El sistema de bloques, como en la guerra fría, Occidente versus Asia, Capitalismo versus Comunismo capitalista, pero vigente 30 años después de la caída del telón de acero, tampoco son la solución. El multilateralismo que echó andar con la conferencia de Bretton Woods hace 70 años sentando las bases de las Naciones Unidas (ONU), el Banco Mundial y el FMI, no está arrojando todos los resultados esperados con la pandemia y la crisis desatada y tampoco parece muy apta para dar paso a la era de la IA sin abrazar la austeridad de los capitalistas renanos con los que más simpatizamos.
Lo único que creemos saber algunos, cualquiera que sea el patrón que emerja tras el Capitalismo, es que ha de asumir un mínimo de trazos, como: salvar la vida (humana y animal) del planeta como prioridad primera sin más demora, acabar con las hostilidades, implantar la paz duradera universal, erradicar las hambrunas, las desigualdades, las migraciones económicas, la despoblación y contener la alta natalidad como premisa de garantizar un mínimo de bienestar colectivo.
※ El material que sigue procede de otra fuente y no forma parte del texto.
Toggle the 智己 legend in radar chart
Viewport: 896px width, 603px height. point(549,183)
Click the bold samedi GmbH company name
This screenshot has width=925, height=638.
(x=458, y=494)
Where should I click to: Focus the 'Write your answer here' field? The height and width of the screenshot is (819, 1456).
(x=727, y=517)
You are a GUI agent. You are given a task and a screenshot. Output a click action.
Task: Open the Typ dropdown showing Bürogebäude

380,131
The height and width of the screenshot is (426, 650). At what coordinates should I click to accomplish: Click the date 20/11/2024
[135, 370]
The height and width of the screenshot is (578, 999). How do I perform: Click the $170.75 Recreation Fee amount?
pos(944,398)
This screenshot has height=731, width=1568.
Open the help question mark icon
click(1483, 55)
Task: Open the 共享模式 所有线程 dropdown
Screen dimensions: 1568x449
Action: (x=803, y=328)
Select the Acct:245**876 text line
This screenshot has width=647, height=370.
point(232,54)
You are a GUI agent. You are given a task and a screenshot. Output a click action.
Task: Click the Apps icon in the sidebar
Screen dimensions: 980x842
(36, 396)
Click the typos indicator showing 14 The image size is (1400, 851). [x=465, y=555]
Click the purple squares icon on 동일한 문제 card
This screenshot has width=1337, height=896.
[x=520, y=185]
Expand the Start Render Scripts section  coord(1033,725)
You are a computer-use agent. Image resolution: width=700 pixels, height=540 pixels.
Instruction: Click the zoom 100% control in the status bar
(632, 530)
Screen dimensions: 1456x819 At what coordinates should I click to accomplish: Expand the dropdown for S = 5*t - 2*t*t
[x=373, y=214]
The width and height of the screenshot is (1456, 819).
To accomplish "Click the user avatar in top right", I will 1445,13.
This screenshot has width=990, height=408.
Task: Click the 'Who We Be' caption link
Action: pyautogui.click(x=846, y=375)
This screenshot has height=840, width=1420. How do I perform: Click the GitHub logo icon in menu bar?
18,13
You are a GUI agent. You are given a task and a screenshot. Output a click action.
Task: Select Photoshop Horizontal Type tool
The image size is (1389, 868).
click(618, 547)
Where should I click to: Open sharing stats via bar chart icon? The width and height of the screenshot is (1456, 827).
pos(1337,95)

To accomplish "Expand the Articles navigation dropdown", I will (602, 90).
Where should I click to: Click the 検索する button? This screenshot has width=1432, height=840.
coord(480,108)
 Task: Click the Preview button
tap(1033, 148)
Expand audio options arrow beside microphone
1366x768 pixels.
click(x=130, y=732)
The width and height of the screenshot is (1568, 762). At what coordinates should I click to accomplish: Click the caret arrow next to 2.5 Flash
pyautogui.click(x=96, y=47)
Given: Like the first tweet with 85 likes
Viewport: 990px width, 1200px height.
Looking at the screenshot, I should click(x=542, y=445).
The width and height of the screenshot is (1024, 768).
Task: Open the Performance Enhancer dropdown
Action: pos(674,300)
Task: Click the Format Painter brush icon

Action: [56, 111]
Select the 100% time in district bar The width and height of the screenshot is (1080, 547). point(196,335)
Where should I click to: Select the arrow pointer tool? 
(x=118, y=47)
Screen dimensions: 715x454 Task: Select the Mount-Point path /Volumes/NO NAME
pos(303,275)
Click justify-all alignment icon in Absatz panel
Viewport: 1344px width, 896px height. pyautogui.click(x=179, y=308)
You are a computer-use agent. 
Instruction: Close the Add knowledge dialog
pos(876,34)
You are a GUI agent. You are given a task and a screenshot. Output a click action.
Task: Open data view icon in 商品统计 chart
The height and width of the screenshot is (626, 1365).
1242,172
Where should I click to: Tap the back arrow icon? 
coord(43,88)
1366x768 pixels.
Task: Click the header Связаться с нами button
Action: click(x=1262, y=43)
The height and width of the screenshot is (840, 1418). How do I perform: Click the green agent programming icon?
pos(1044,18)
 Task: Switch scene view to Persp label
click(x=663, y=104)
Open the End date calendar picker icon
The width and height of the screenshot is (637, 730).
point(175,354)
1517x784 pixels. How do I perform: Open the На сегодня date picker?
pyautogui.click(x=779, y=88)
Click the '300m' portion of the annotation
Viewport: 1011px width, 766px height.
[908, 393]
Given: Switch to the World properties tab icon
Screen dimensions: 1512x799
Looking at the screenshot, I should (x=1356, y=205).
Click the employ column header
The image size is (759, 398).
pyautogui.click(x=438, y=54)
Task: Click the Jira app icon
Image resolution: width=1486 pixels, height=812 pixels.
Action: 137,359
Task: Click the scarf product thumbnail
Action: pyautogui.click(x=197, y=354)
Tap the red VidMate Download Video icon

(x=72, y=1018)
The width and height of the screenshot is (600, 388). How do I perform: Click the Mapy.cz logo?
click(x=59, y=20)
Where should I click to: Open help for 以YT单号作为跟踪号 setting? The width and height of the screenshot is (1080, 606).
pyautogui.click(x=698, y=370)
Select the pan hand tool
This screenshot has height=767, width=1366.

Esto unido a afrontar la era cognitiva sobre los efectos de la IA y explorar vida humana en los confines de nuestra Via Láctea. Obviamente, negarse a todo ello, sería acabar con la poca vida (inteligente) que conocemos en la Tierra y autodestruirnos. Como decía Janine Wissler, del partido alemán DieLinke (comunistas reformados) en una reciente entrevista: “El final del capitalismo no tiene que significar el final de la historia”. En efecto, la historia tiene que continuar.